(Beginning of Data to process)
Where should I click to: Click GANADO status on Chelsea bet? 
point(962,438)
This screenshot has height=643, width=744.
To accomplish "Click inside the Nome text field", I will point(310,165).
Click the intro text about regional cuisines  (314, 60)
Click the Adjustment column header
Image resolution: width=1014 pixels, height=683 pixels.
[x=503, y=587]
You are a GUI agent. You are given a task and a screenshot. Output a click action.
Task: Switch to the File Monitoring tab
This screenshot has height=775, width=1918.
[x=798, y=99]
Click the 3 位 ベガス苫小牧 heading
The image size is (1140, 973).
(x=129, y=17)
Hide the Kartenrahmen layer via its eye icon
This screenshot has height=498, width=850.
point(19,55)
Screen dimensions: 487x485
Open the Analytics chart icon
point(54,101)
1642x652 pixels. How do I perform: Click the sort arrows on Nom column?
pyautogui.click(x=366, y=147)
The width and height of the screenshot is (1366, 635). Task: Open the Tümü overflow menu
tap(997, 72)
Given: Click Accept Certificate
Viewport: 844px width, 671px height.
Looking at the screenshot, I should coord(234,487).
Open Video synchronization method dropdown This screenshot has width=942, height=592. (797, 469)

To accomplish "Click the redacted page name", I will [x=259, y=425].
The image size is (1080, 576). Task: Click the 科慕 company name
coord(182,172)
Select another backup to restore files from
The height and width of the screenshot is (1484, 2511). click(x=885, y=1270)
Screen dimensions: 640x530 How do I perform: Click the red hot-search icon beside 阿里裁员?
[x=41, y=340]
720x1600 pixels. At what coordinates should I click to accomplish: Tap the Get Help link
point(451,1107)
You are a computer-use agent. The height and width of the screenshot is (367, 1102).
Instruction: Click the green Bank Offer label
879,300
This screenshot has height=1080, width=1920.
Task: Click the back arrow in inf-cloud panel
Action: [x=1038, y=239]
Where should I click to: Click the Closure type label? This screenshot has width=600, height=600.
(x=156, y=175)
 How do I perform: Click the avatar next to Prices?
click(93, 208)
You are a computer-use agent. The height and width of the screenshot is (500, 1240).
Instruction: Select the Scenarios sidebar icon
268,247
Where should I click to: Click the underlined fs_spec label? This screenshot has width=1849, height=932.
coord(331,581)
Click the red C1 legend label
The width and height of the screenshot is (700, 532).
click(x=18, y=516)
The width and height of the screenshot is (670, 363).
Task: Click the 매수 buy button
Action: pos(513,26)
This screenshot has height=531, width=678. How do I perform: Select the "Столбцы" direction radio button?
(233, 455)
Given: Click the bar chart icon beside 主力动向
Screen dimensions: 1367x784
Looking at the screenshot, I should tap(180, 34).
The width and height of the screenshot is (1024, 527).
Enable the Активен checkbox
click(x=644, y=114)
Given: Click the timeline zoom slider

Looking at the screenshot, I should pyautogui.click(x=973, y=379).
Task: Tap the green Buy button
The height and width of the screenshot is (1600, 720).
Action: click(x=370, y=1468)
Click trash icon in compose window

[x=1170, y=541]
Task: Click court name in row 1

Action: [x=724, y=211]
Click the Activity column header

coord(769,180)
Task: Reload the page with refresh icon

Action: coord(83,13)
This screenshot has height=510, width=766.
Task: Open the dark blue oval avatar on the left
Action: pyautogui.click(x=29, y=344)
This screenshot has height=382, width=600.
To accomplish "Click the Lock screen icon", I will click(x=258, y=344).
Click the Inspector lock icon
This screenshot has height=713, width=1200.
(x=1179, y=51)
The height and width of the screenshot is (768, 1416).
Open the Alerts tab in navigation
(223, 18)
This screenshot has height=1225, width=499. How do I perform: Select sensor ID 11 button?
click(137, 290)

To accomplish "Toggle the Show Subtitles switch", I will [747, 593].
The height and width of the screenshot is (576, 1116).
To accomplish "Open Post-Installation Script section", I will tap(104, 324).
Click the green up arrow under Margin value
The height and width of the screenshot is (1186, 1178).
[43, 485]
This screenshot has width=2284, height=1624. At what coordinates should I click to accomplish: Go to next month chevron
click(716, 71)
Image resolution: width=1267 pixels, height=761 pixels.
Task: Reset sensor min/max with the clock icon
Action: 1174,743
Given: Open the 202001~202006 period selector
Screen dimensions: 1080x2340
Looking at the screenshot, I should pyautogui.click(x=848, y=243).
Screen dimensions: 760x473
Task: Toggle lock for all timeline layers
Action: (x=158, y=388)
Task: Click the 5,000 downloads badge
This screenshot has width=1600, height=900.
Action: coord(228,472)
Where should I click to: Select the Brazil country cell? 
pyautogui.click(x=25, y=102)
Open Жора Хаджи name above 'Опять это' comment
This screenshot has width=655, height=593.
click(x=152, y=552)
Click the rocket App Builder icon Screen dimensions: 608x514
(End of Data to process)
Try it — Nothing but the lines from the one with "This screenshot has width=1600, height=900." through the end of the data above should be repeated, each exactly as it stands.

Expected answer —
This screenshot has width=1600, height=900.
Action: coord(228,472)
Where should I click to: Select the Brazil country cell? 
pyautogui.click(x=25, y=102)
Open Жора Хаджи name above 'Опять это' comment
This screenshot has width=655, height=593.
click(x=152, y=552)
Click the rocket App Builder icon Screen dimensions: 608x514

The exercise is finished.